La Bourse de New York a terminé de manière contrastée jeudi après l'annonce d'un ralentissement de l'emploi américain, qui a contribué à détendre les taux et le dollar et permis à l'indice Dow Jones d'inscrire un nouveau record historique.
L'indice phare des valeurs industrielles a fini en hausse de 1,1% et atteint un nouveau plus haut de 52.900,07 points. Le S&P 500 a de son côté fini inchangé, à 7.483,24 points mais le Nasdaq a abandonné 0,8%, à 25.832 points alors que les fabricants de puces et de matériels liés à l'intelligence artificielle (IA), tels que Nvidia (-1,4%), AMD (-4,3%), Intel (-5,3%), ont subi de nouveaux dégagements. Selon des analystes, le secteur technologique est confronté un mouvement de rotation sectorielle mais également à une réévaluation de la rentabilité future des investissements dans l'IA.
L'économie américaine a créé moins d'emplois que prévu en juin et les chiffres des deux mois précédents ont été révisés en baisse, selon les données publiées jeudi par le Département du Travail. Les créations de postes, nettes des destructions, se sont élevées à 57.000 le mois dernier, soit un nombre quasiment deux fois inférieurs aux prévisions. Le nombre cumulé de postes créés pour les mois d'avril et de mai a également été revu en baisse de 74.000 par rapport à ce qui avait été annoncé initialement. Le taux de chômage, issu d'une enquête séparée, a légèrement reculé à 4,2%, contre 4,3% en mai.
Même si ces chiffres témoignent d'une économie toujours créatrice d'emploi, ils pourraient signaler que la Fed dispose d'une marge de manoeuvre limitée pour relever les taux dans un contexte d'inflation élevée.

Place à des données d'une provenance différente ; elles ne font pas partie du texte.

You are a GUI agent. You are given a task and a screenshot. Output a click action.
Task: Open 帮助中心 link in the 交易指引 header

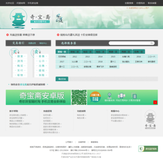pos(43,43)
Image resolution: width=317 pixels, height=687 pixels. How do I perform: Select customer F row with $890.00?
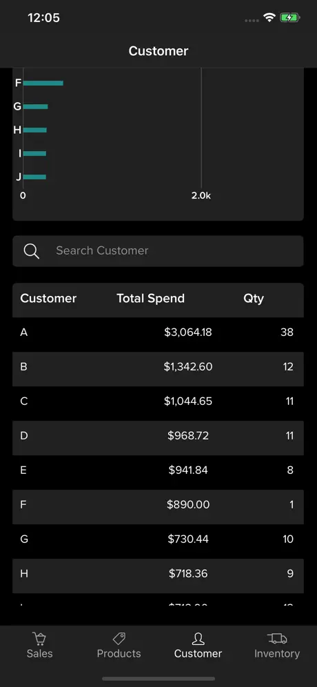click(158, 505)
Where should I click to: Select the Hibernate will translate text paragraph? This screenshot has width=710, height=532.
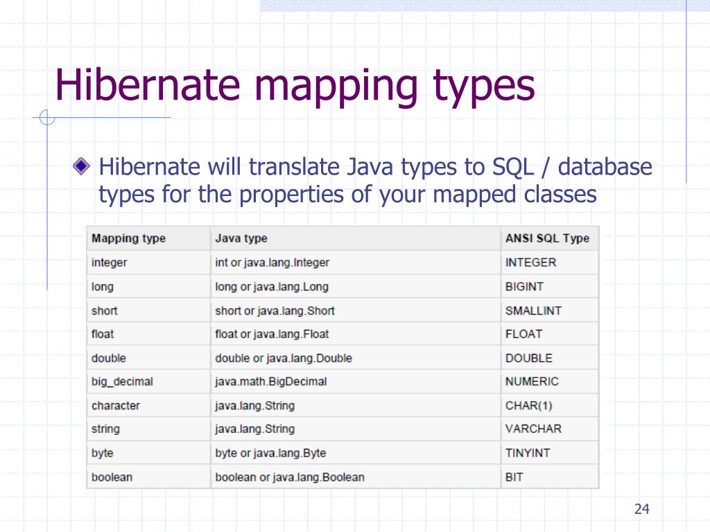(376, 179)
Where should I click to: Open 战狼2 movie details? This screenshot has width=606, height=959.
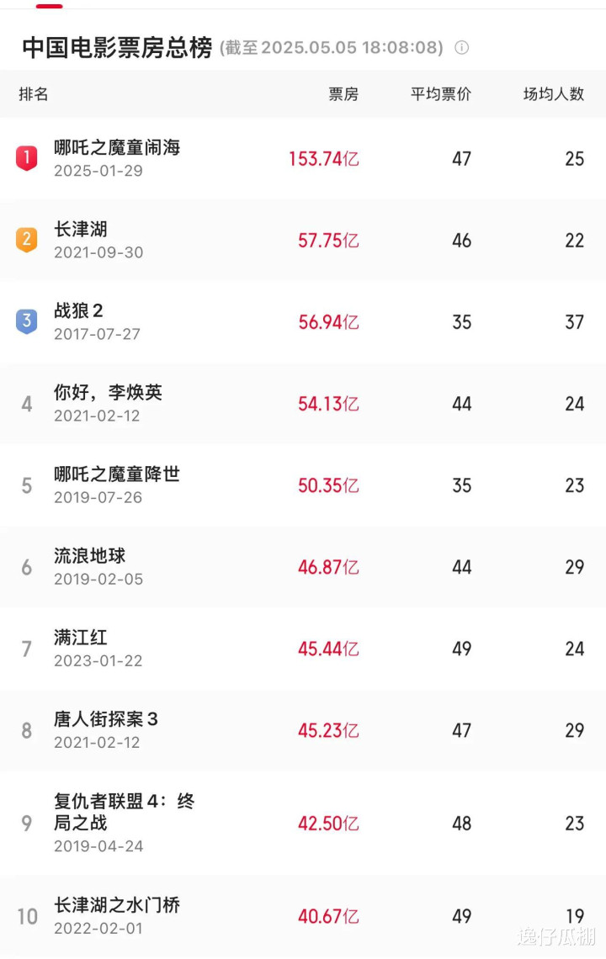(303, 321)
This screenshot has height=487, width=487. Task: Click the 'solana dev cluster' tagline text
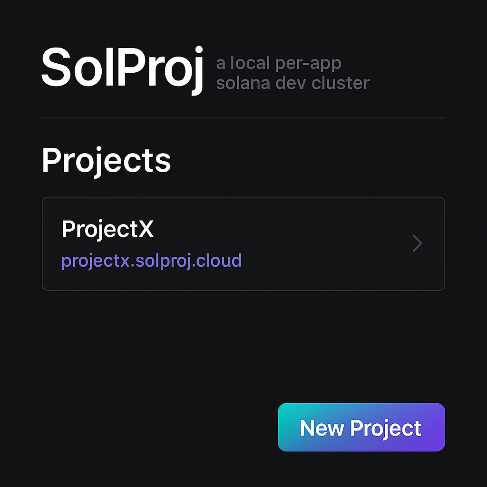tap(292, 83)

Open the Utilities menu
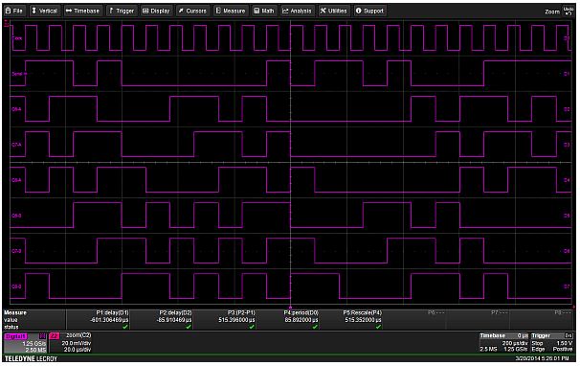coord(334,11)
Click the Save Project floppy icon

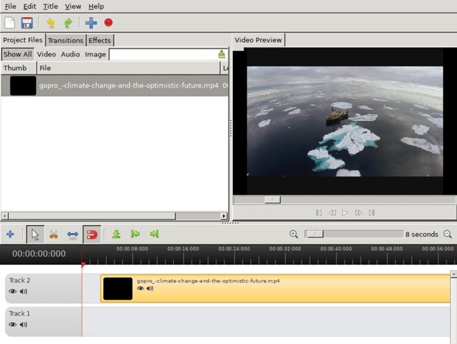27,23
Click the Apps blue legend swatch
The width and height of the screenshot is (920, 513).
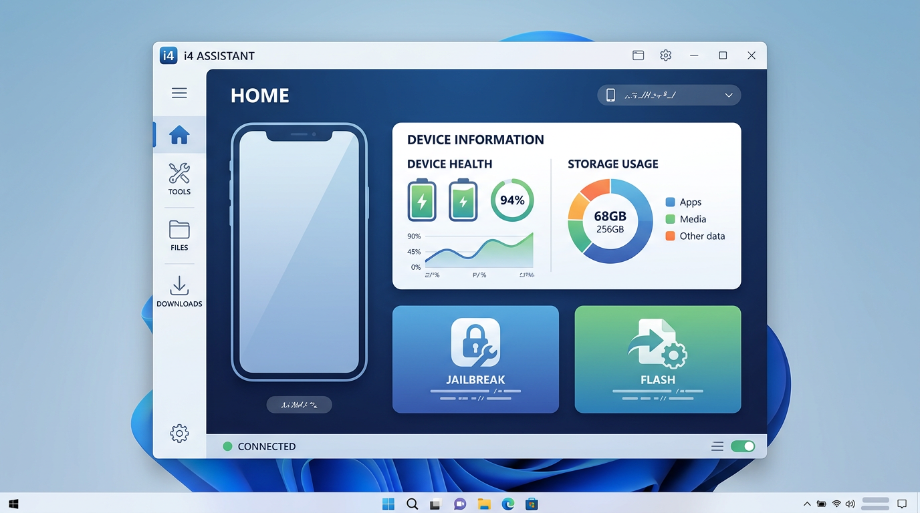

La probabilité d'un statu quo lors des deux prochaines réunions, en juillet et septembre, a encore augmenté jeudi, selon l'outil FedWatch du CME. Lors du forum annuel de Sintra, mercredi, le nouveau président de la Fed, Kevin Warsh, avait éludé mercredi les questions sur un éventuel relèvement des taux d'intérêt ce mois-ci, mais a déclaré que les risques inflationnistes s'étaient atténués depuis la dernière réunion de la banque centrale.
"Si un rapport sur l'emploi plus faible que prévu n'est évidemment pas une bonne nouvelle pour l'économie, il pourrait néanmoins constituer une bonne nouvelle pour les actifs risqués en réduisant la pression sur la Réserve fédérale pour qu'elle conserve un ton résolument restrictif", a estimé dans une note Bret Kenwell, analyste des marchés américains pour eToro
Sur le marché obligataire, le taux du bon du Trésor à 10 ans est quasiment stable, à 4,48% tandis que celui du deux ans, plus sensible à la politique de la Fed, se détend de 0,03 point de pourcentage (3 points de base), à 4,13%.
Wall Street sera fermée vendredi en raison d'un jour férié à la veille de la fête de l'Indépendance américaine, qui tombe cette année un samedi.
Sur le marché des changes, l'indice DXY, qui mesure la valeur du billet vert face à un panier de devises, perdait 0,5%, à 100,87 points.